◆ What is asked ◆
Swap "Select" for "Pick" in everything from the line containing "Given: Make offer" down to the end of the entries, and give those lines again with nothing else changed. Leave the pictures out.

◆ Data records ◆

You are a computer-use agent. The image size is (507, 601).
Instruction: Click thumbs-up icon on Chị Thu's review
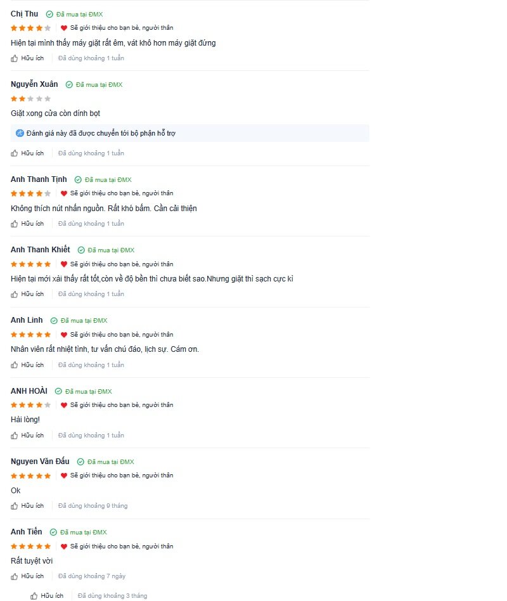14,58
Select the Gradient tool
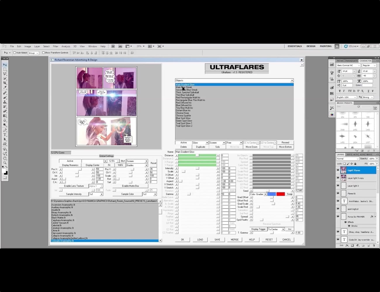 [5, 116]
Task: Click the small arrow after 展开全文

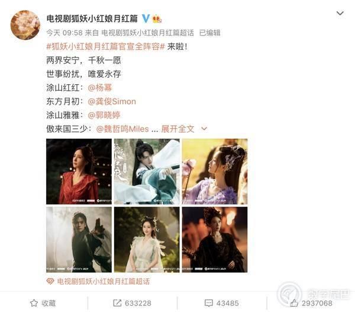Action: pyautogui.click(x=204, y=129)
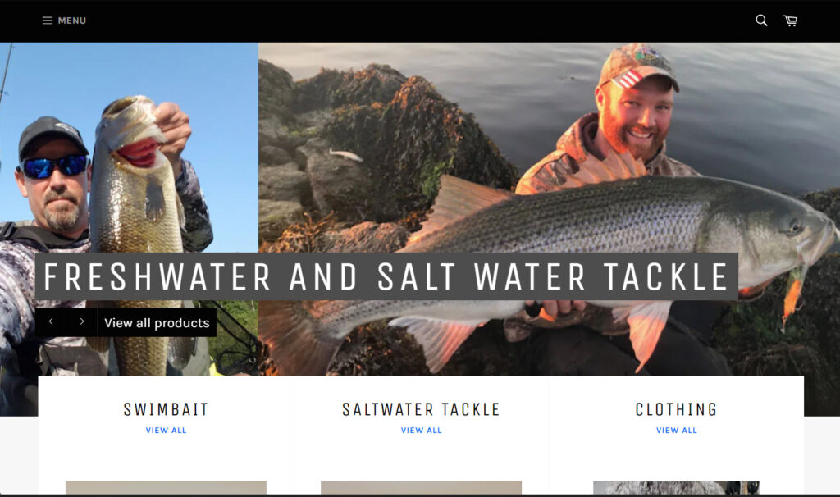840x497 pixels.
Task: Open the hamburger MENU
Action: (64, 21)
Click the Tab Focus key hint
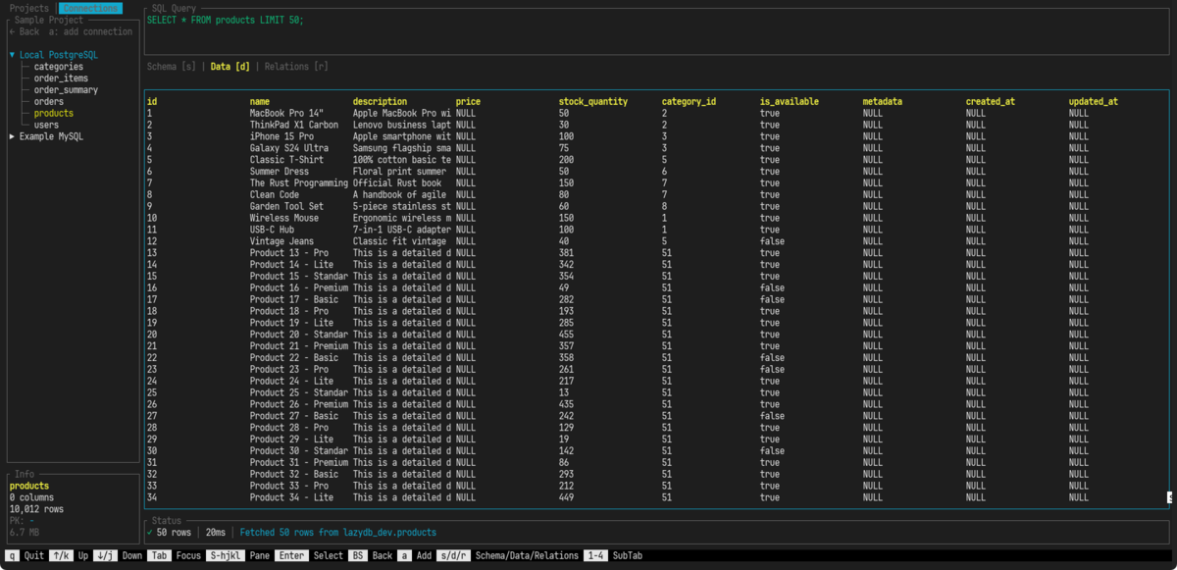The image size is (1177, 570). (x=173, y=555)
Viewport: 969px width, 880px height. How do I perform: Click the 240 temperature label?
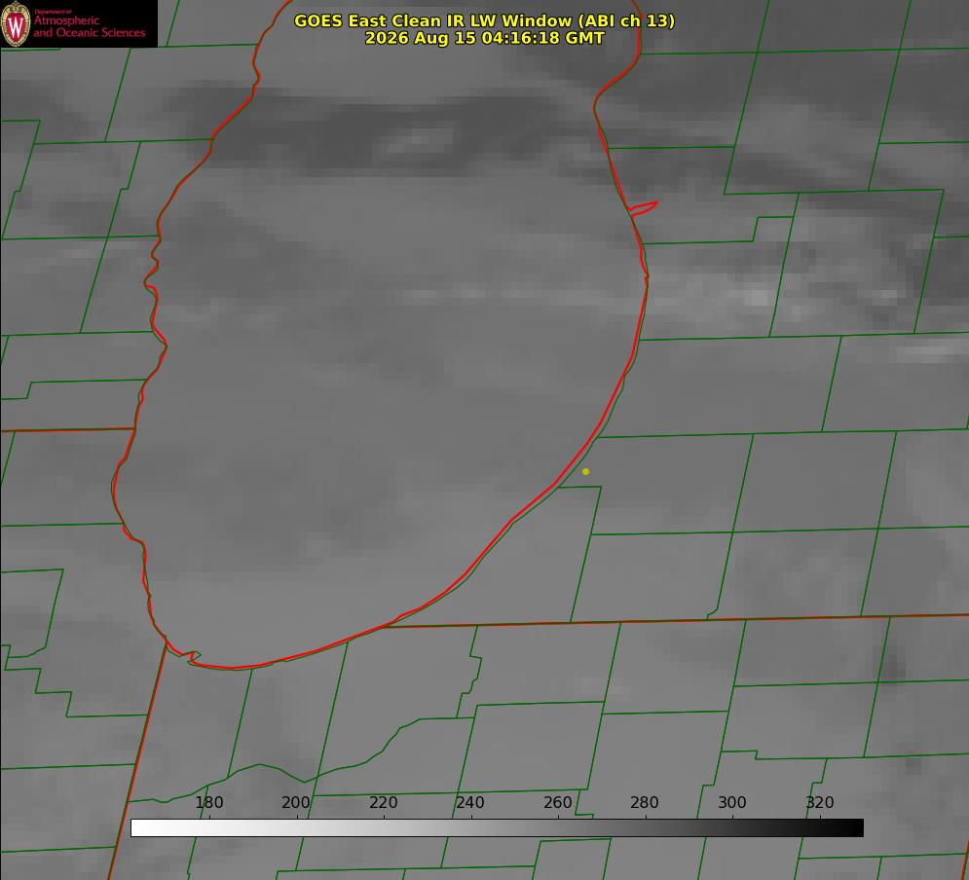[470, 802]
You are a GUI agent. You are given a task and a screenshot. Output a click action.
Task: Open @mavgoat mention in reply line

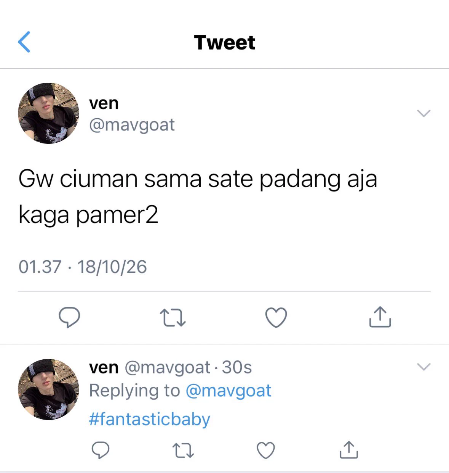pyautogui.click(x=228, y=391)
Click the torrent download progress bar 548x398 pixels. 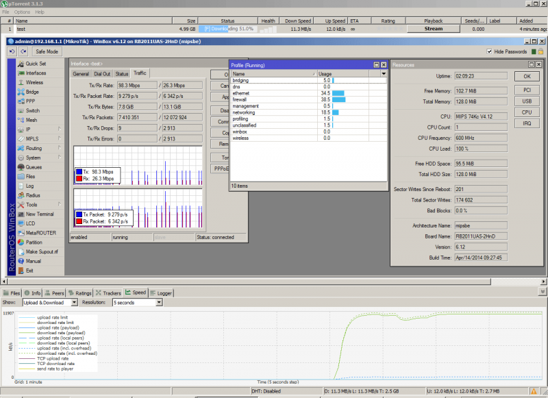228,29
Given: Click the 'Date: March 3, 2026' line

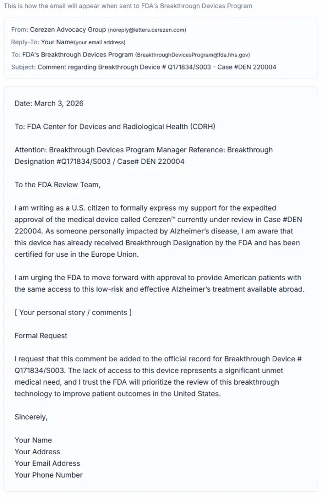Looking at the screenshot, I should [49, 104].
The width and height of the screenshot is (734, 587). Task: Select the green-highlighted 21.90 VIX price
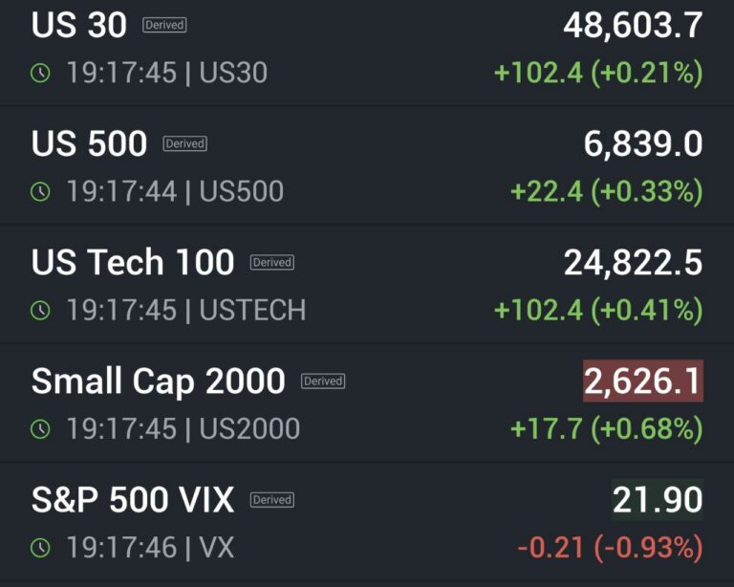(x=658, y=500)
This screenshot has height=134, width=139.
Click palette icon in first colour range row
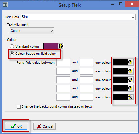pos(130,63)
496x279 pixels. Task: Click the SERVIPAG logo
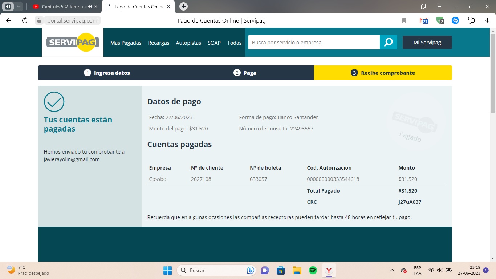point(72,43)
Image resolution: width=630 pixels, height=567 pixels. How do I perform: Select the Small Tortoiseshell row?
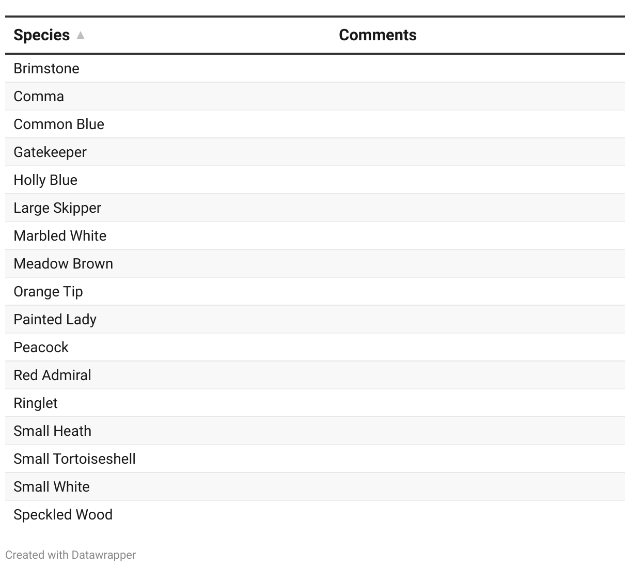tap(74, 459)
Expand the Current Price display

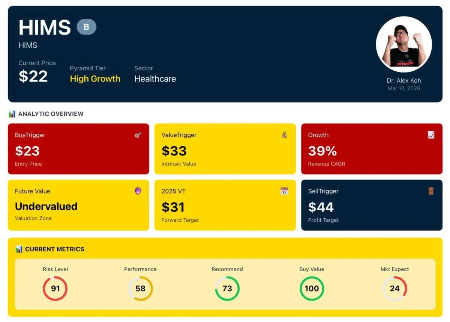33,77
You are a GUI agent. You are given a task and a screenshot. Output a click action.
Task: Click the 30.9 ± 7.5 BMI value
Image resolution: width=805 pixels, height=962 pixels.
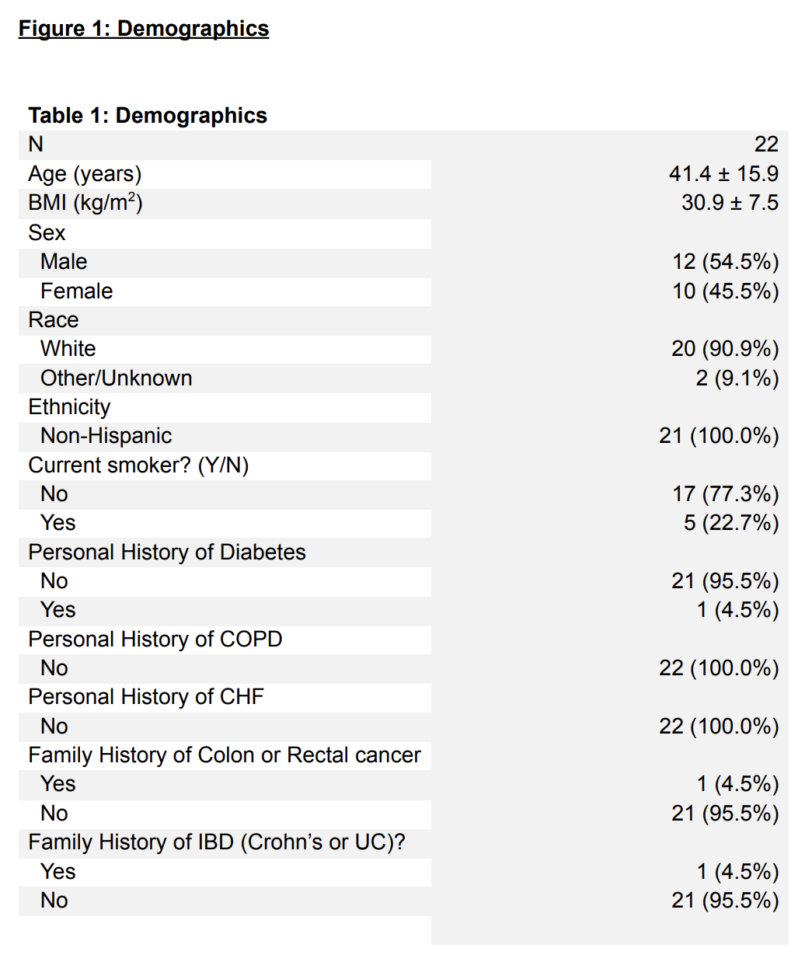coord(729,203)
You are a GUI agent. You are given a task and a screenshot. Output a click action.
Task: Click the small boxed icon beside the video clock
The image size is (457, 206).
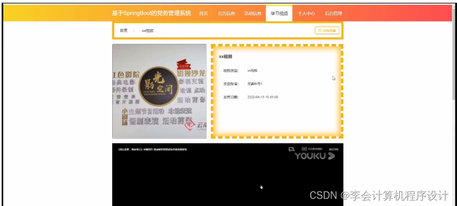pos(304,149)
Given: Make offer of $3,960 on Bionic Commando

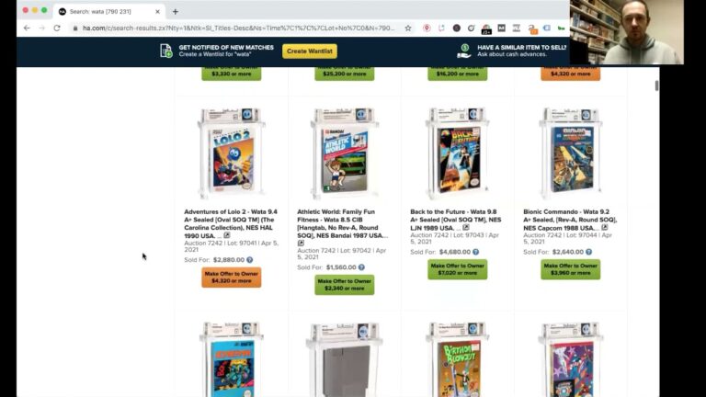Looking at the screenshot, I should point(571,269).
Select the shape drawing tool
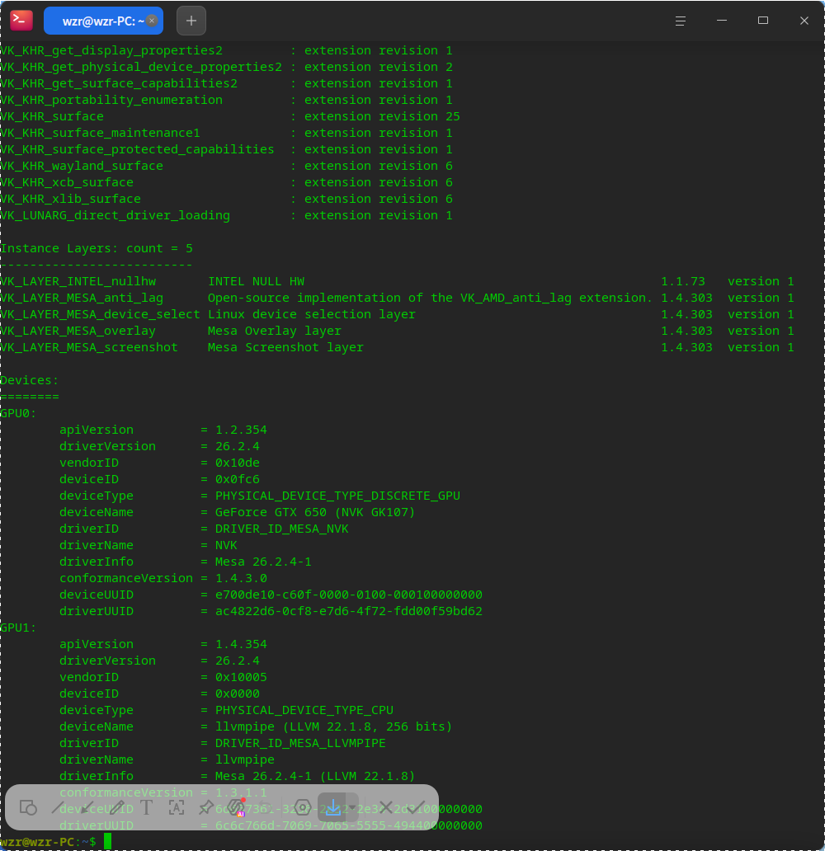 point(28,807)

◆ Result below ◆
Given: Make offer of $3,960 on Bionic Commando

Looking at the screenshot, I should point(571,269).
Pick the shape drawing tool
 point(28,807)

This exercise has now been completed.